1091. GRE 일반 캡슐화 포맷 오버헤드 - Generic Routing Encapsulation 시스코 터널링 비보안 IP in IP 멀티캐스트 전송 이기종 프로토콜 지원

핵심 인사이트: (1085번 IPsec 복습) 회사 지사와 본사를 인터넷으로 이을 때 IPsec VPN을 쓴다고 했다. 그런데 IPsec은 보안에 너무 미쳐 있어서, 라우팅 정보(OSPF 헬로 패킷)나 방송(멀티캐스트) 패킷은 "이거 데이터 아니잖아!"라며 암호 터널에 안 태워주는 끔찍한 단점이 있었다. "야! 우리가 인터넷 허공에 다리를 하나 놓을 건데, 거기다가 IP 패킷이든 구닥다리 IPX 패킷이든 멀티캐스트든 가리지 않고 다 태워 보낼 수 있는 '만능 비닐봉지'를 하나 만들어라! 봉지 겉면에 진짜 IP를 적어놓고, 내용물은 묻지도 따지지도 말고 포장해버려!" 시스코가 만든 가장 멍청하고 포용력 넓은 만능 포장지 터널, GRE다.

Ⅰ. 기존 터널링(IPsec)의 맹점

  • IPsec의 철벽: 오직 1:1 유니캐스트 IP 패킷만 암호화해서 보낼 수 있습니다.
  • 재앙: 서울 본사와 부산 지사의 라우터가 서로 OSPF(라우팅 프로토콜, 994번)로 길 정보를 주고받으려면 멀티캐스트 패킷을 쏴야 합니다. 근데 IPsec은 멀티캐스트를 버려버리므로, VPN 터널은 뚫렸는데 길 찾기(동적 라우팅)가 안 돼서 수동으로 길을 다 적어줘야(Static Route) 하는 최악의 노가다가 발생했습니다.

Ⅱ. GRE (Generic Routing Encapsulation)의 개념 🌟

  • 개념: 시스코(Cisco)가 개발하고 IETF 표준이 된 기술로, 어떤 네트워크 프로토콜(IPv4, IPv6 심지어 애플톡, 멀티캐스트까지) 패킷이든 상관없이 'GRE 헤더'라는 비닐봉지로 한 번 씌우고, 그 겉면에 새로운 '외부 IP 헤더'를 덧붙여서(캡슐화) 라우터 사이의 허공을 뚫고 지나가는 범용 가상 터널 기술입니다.

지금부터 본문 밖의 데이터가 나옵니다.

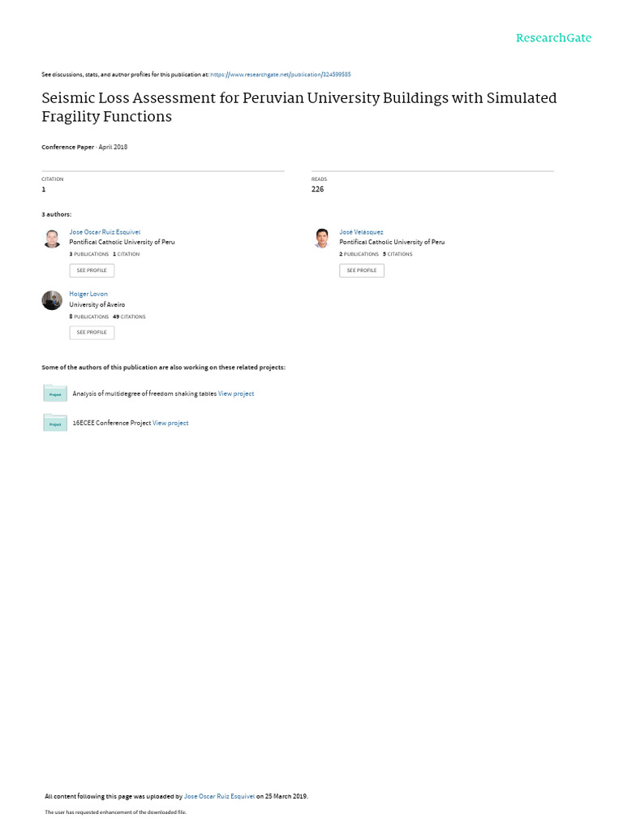Image resolution: width=623 pixels, height=831 pixels.
Task: Open View project for 16ECEE Conference Project
Action: (170, 423)
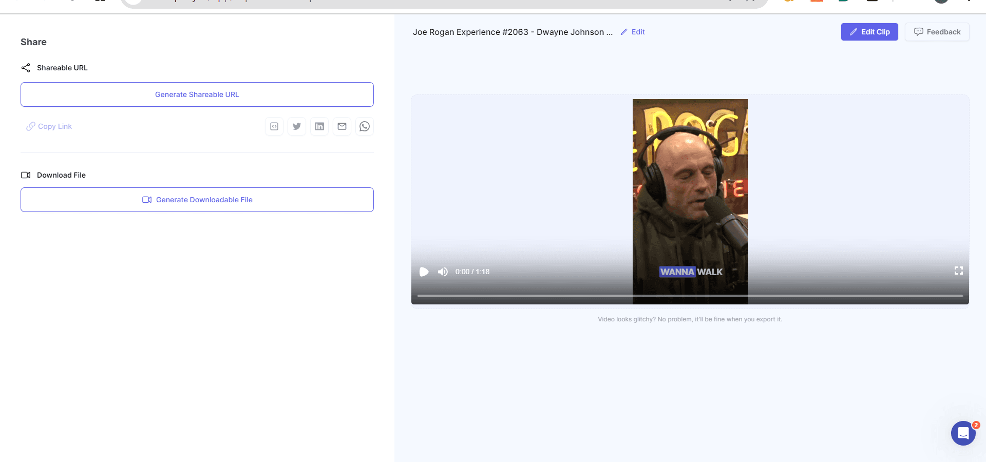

Ⅲ. GRE 패킷의 3단 샌드위치 구조 (오버헤드) 🌟 핵심 기출 🌟

패킷을 까보면 마트료시카 인형처럼 3겹으로 되어 있습니다.

  1. 페이로드 패킷 (오리지널): 철수가 부산 지사로 보내는 진짜 데이터 (20바이트 IP 헤더 + 데이터).
  2. GRE 헤더 (비닐봉지): 오리지널 패킷을 감쌉니다. 고작 4바이트로 깃털처럼 가볍습니다. "내 안에 든 내용물이 IPv4 프로토콜이야"라고 종류만 살짝 적어놓습니다.
  3. 외부 IP 헤더 (택배 송장): 제일 바깥 껍데기입니다. 인터넷망 라우터들을 뚫고 가기 위해 서울 라우터 IP(출발지)와 부산 라우터 IP(도착지)를 적은 20바이트 껍데기입니다.
  • 결론적 오버헤드: GRE 터널을 뚫으면 원래 패킷보다 **최소 24바이트(GRE 4 + 외곽 IP 20)**가 더 뚱뚱해집니다. MTU(최대 전송 크기)를 넘어가면 패킷이 찢어지므로(Fragmentation) 라우터에 엄청난 CPU 부하가 오기 때문에, 관리자는 MTU 값을 1476 정도로 살짝 깎아줘야 쾌적하게 날아갑니다.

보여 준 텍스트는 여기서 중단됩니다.